CONSIGNES DE L'EXERCICE:
A. D'après le texte sur la Journée de commémoration de l'Holocauste, pourquoi l'État croate indépendant concerne-t-il aussi la Bosnie-Herzégovine d'aujourd'hui ? Répondez en une à trois phrases.
B. Reprenez le texte sur la Journée de commémoration de l'Holocauste après sa dernière phrase et poursuivez-le.

PASSAGE CITÉ:

· · · · ·

La Journée internationale de commémoration en mémoire des victimes de l’Holocauste

Radio glassrbije (Serbie)

mercredi 28 janvier 2009, par Desinfos

Voir en ligne : http://glassrbije.org/

La Journée internationale de commémoration en mémoire des victimes de l’Holocauste est marquée, le 27 janvier, dans le monde entier, notamment, dans les pays européens, qui ont survécu au calvaire de la Seconde guerre, qui a fait 53 millions de victimes, dont 31 millions de civils. Certains peuples étaient sur le point d’être entièrement exterminés. Les plus grandes victimes de l’idéologie nazie furent les Juifs, puis les Roms et les Slaves, notamment, les Polonais, les Serbes et les Russes.


Six millions de Juifs et 1,2 millions de Roms dans les régions des pays occupés sur le vieux continent ont disparu dans l’extermination systèmatique de l’Allemagne nazie et des autres membres de l’Axe. Dans l’Etat croate indépendant – une création nazie fantoche, qui englobait aussi la Bosnie-Herzégovine d’aujourd’hui, les communautés juive et rome ont été pratiquement exterminées alors que près de 700 000 Serbes ont trouvé la mort dans les camps de concentration.

· · · · ·

MATÉRIEL EXTRAIT:
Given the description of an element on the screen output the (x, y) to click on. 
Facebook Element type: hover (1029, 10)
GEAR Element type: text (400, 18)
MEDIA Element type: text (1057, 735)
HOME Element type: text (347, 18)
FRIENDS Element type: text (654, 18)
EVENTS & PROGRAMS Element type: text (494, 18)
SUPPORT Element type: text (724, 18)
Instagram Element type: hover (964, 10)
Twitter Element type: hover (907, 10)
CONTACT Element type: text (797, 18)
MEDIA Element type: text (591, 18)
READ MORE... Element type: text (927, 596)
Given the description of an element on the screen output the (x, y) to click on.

· · · · ·

RÉPONSES NUMÉROTÉES:
A. Parce que cet État, une création nazie fantoche, englobait aussi le territoire de l'actuelle Bosnie-Herzégovine.

B.
L’Assemblée générale de l’Onu a établi le 1er novembre 2005 – la Journée internationale de commémoration des victimes de l’Holocauste, dans l’année où le monde marquait les six décennies de la libération d’Auschwitz. Les camps de concentration ’’Auschwitz’’, ’’Dachau’’, ’’Birkenau’’, ’’Mauthausen’’, ’’Jasenovac’’, ’’Majdanek’’et ’’Treblinka’’, où l’idéologie d’Hitler était mise en oeuvre, furent les plus terribles.

Aujourd’hui, le monde se voit confronté au fait que l’antisémitisme n’est toujours pas erradiqué et qu’il nécessite d’une lutte permanente contre la haine raciale, religieuse et tout autre forme de non tolérance. Selon les informations de l’Agence juive, depuis le début de l’année, il y a eu 250 incidents antisémites dans le monde entier par rapport à 80 en 2008, au cours de la même période.

A l’occasion de la Journée internationale de commémoration en mémoire des victimes de l’Holocauste, le Conseil de l’Europe a communiqué que la partie cruciale de la campagne contre la haine raciale consistait à informer les jeunes générations de l’Holocauste afin qu’elles puissent se protéger à l’avenir contre un tel sort.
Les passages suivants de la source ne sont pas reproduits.